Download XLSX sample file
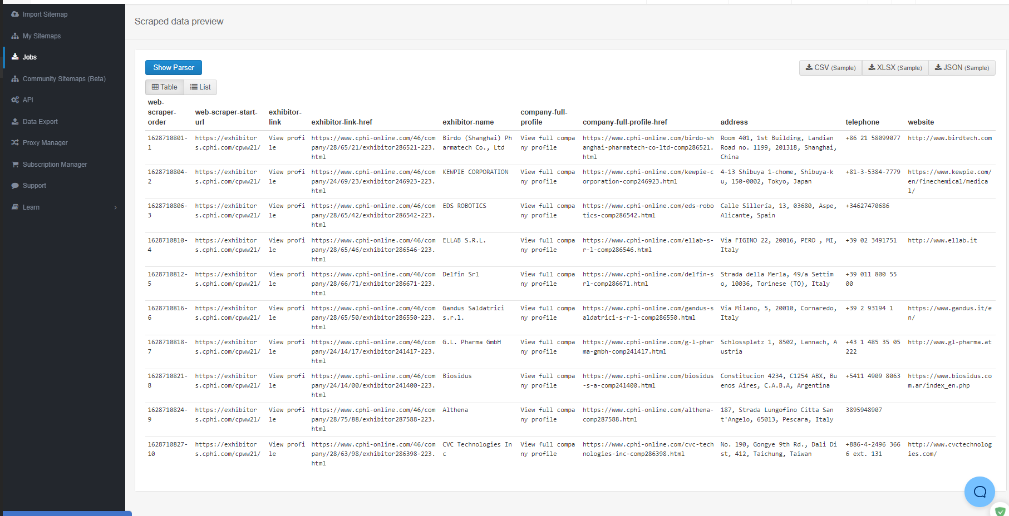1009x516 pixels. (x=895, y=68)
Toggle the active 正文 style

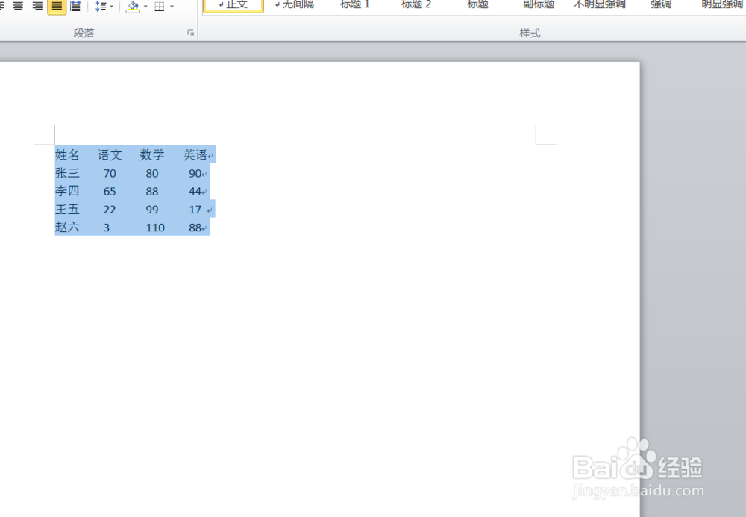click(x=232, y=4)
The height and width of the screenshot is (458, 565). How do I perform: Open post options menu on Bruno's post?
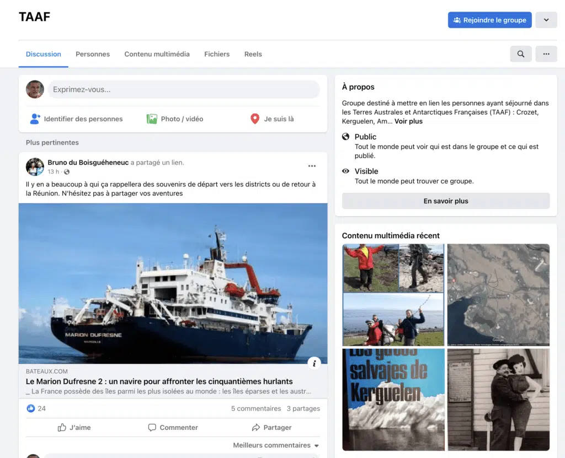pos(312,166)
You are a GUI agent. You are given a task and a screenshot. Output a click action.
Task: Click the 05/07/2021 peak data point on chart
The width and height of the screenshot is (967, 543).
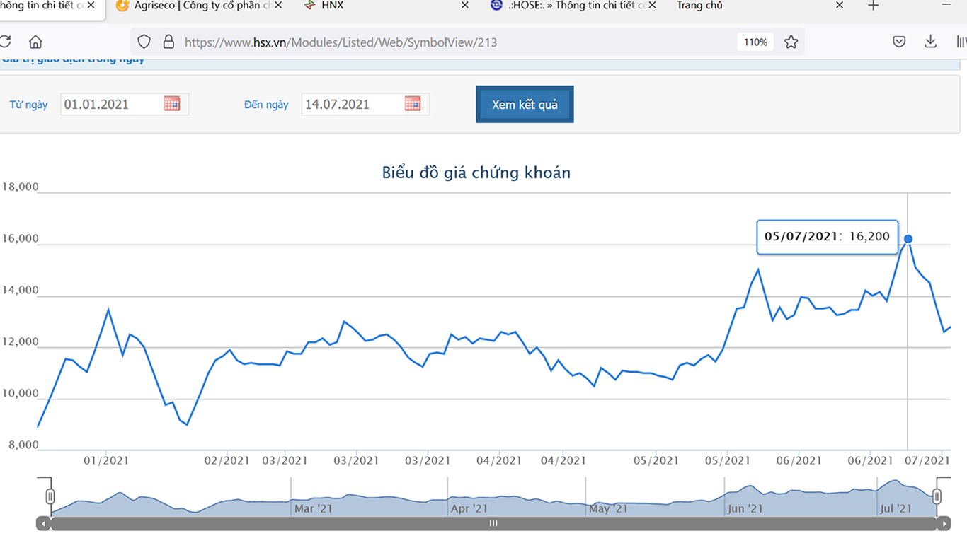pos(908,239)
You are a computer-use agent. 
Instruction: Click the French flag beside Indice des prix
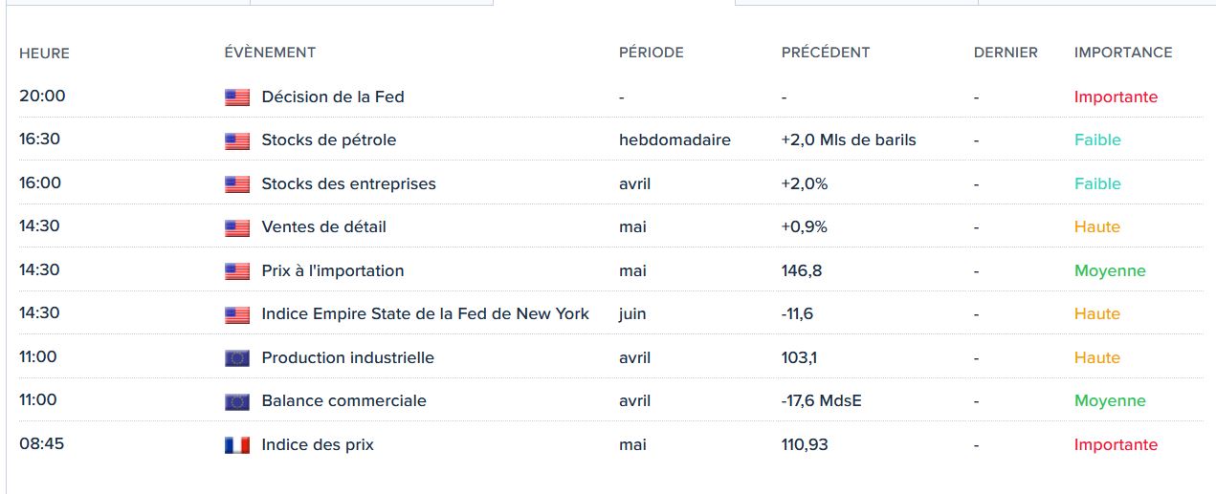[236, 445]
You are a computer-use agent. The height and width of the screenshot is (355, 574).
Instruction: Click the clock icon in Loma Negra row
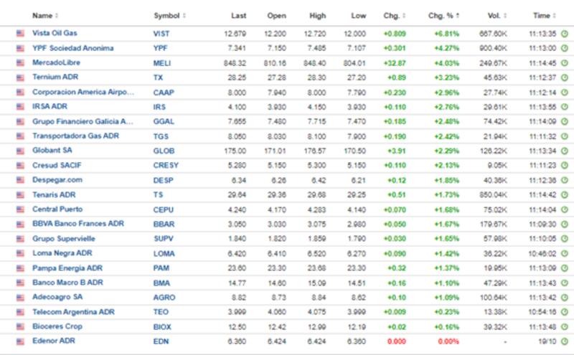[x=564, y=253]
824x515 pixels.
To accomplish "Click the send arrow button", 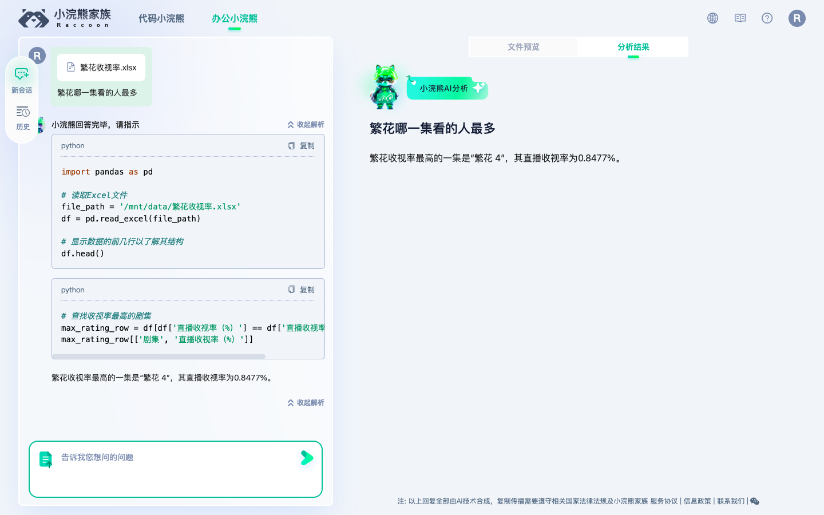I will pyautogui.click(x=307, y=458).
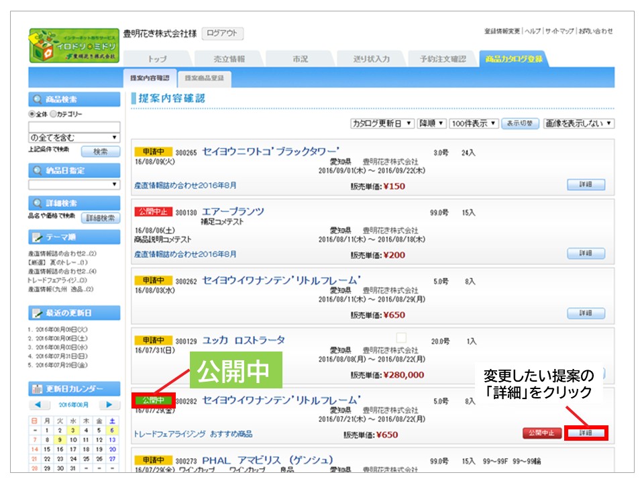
--------------------
Assigned task: Return only the number of lines above that include "agent".

Completed task: 3